I'm Still On The Right

On Europe's right, that is:

Europe’s center-right parties have embraced many ideas of the left: generous welfare benefits, nationalized health care, sharp restrictions on carbon emissions, the ceding of some sovereignty to the European Union. But they have won votes by promising to deliver more efficiently than the left, while working to lower taxes, improve financial regulation, and grapple with aging populations.

Europe’s conservatives, says Michel Winock, a historian at the Paris Institut d’Études Politiques, “have adapted themselves to modernity.”

Of course, when I look at Britain, I'm on the right of the current Tory party.
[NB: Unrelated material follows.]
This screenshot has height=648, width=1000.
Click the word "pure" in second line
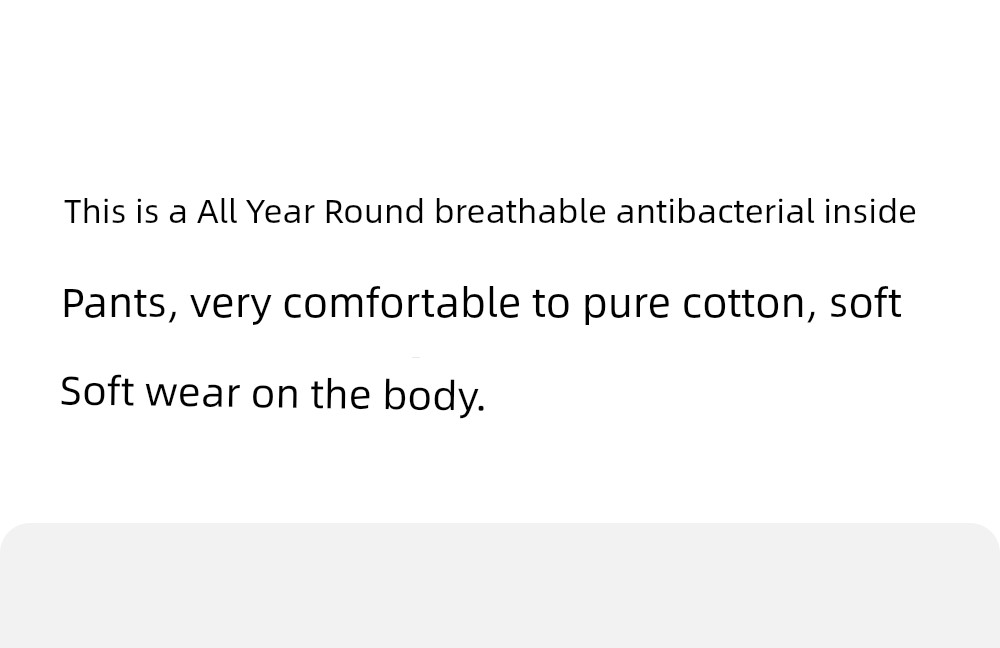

I'd like to get government out of direct management of healthcare, ownership of hospitals and direct employment of doctors and have it merely guarantee health insurance. I'd prefer a flat tax to progressive taxation. I favor a steadily rising carbon tax to cap and trade. I'd favor bringing the government's share of the economy down to around a third, instead of a half (as it now is in New Labour's Britain). I'd like to craft public finances so they have to show a small surplus through the usual business cycle. You get the picture.

So what does it tell you about the state of the contemporary right in America that these positions are now described as Marxist, communist or fascist? It tells you that Sam Tanenhaus is right: conservatism is over in America as a coherent governing philosophy in America. It is now an atavistic, militarist, paranoid, reactionary religious movement with no constructive proposals for addressing the actual world we live in.

And like most contemporary movie-zombies, its own death seems to have galvanized its aggression, passion and relentless march toward ever more extremes. Going rogue indeed.